In my first post of 2019 I promised to start prioritizing myself again. I'll give you one guess as to where I fell on the priority list this year: I think we all know it was last. In a life that's moving at warp speed, finding time to do the things that are important to me - namely exercise, reading, sleeping - has been difficult. If anything I only became further entrenched in work and busy, and in 2020 that has to stop. No it will stop because this pace is unsustainable. And for the love of God I need sleep.

In 2019 I discovered Melatonin, and it has very quickly become my best friend. But even with that I have many nights where I can't turn off my brain. This week I came home after a city council meeting Monday night and stayed up with my husband to watch a few shows. I went to bed around 11:30 (very late for me), but then my phone rang at midnight with a call from our police department. When my son woke up at 4:45 am I guzzled two cups of coffee and was on it. But five hours of sleep (which is not an unusual amount for me these days) is not sustainable. 

I thought I would be back to running with a vengeance this year, and other than a handful of 5ks, a 5-mile trail run and a 5-mile team relay I didn't do too much. My times were sluggish, and I wasn't motivated. I did join a boxing gym last December, and I fit in a few days a week in classes or with a trainer. Hitting things helps. But in 2020 I have to prioritize fitness. Maybe I'm not ever going to run as much as I was three or four years ago, but I have to have some sort of regular routine that fuels my body and my soul. 

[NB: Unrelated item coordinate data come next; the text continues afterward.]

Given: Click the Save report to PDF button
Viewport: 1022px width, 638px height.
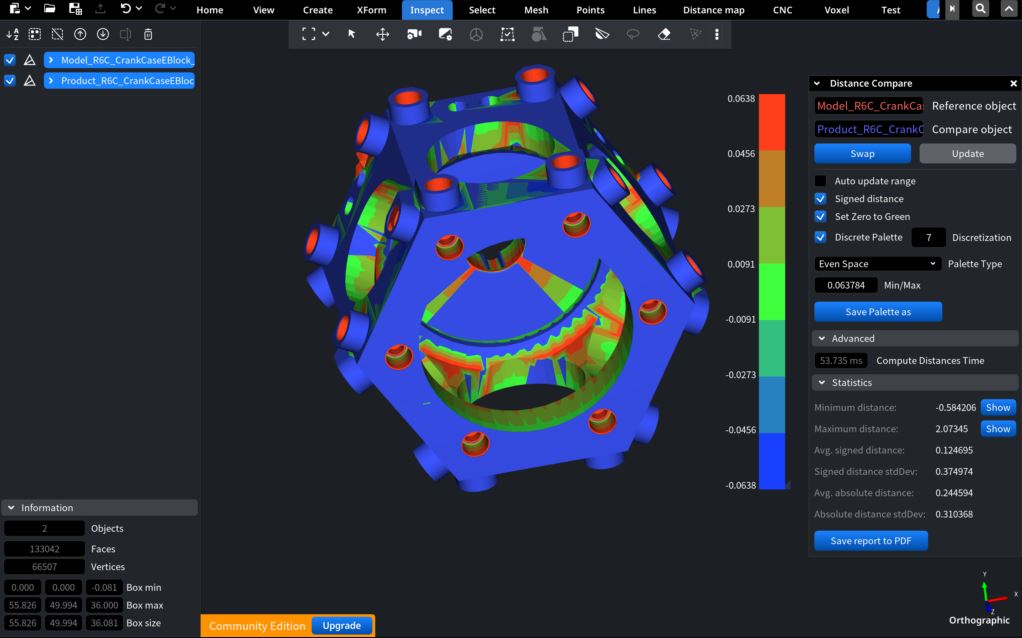Looking at the screenshot, I should (871, 541).
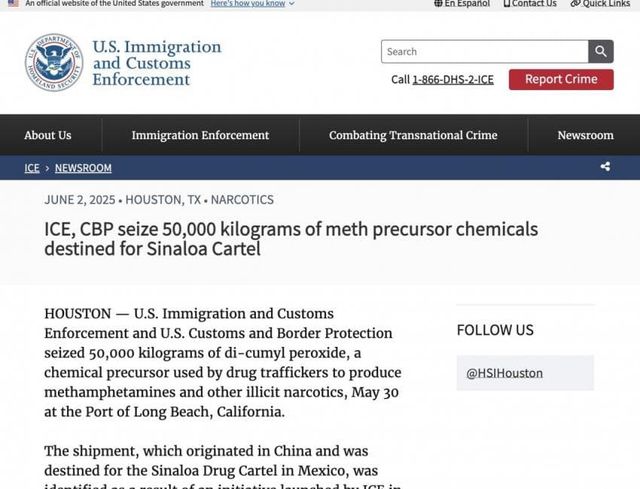Image resolution: width=640 pixels, height=489 pixels.
Task: Click the US flag icon
Action: pyautogui.click(x=13, y=4)
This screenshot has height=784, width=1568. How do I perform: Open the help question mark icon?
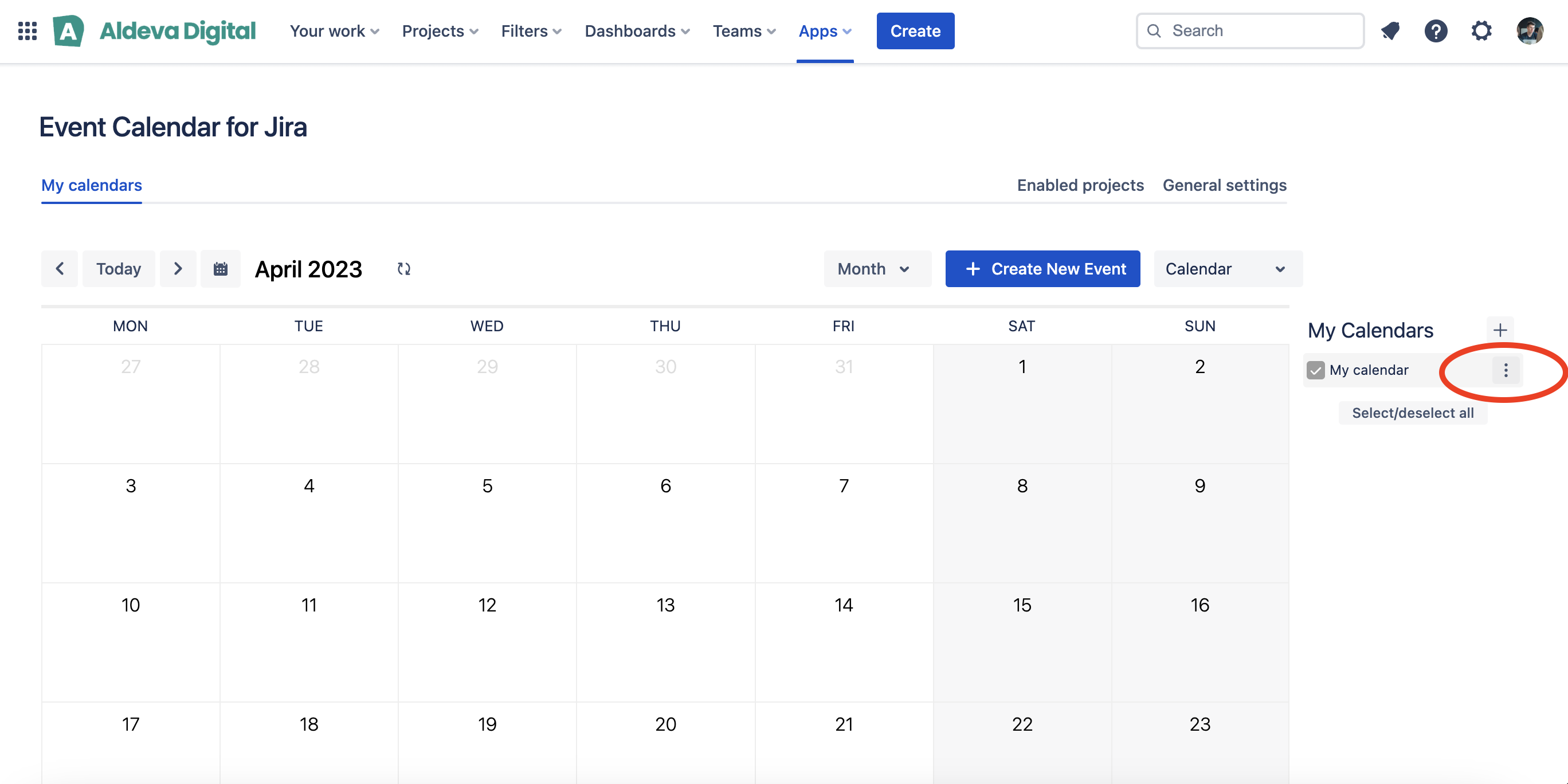1436,30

It didn't feel like we traveled much this year, but looking back at the calendar we still managed a few trips. We went to Fort Myers, Florida twice in the winter, visited West Virginia five times, spent a weekend on Mackinac Island and another in Chicago, vacationed in Nashville for a week, spent Labor Day in Northern Michigan, an adult-only weekend in Boston and spent a week in Pennsylvania with family for Christmas. On top of the personal trips I traveled for work with a week in Boston, a few days in Gary, Indiana, a quick trip to Chicago and a few days in Atlanta. It turns out it was a busy year for travel. 

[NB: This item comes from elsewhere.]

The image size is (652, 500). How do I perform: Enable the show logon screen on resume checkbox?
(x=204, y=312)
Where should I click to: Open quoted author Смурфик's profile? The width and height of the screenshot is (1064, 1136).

A weekend on Mackinac Island

Crawfish po boy to the face in Nashville
After a few relatively healthy Crohn's years I ended up with a bowel obstruction in September and spent five days in the hospital. This was my first hospitalization in 2½ years, and it was really hard. I was among the sickest I've ever been (which is saying a lot), and it took me weeks to recover. With my busy life - job, small human, all the busy - it felt like I'd never get back to full steam. And if I'm being honest? Three months later I'm still not 100 percent. I go to sleep really early, my stomach is regularly a bit of a mess, and I know I'm not taking care of myself. 

The week of Christmas was a rough one in Pennsylvania with my being sick all week. I ended up with a bout of bronchitis, and our small human was diagnosed with strep throat. My body seems to be screaming at me to simmer down. 



What does all of this mean going into 2020? I need to reassess. I need to take me time, mental health time, and I need to remember that all of the work, the tasks and the busy will still be there if I ignore it for an hour. Or a day. Or a few days. We're entering a new year and a new decade. I am committing to settling into a new pace. There are no doubts that it will be busy, and I can't always control what the schedule looks like at work. But I can control how I react to the busy and how I take care of myself in the times when I'm able. Cheers to 2020!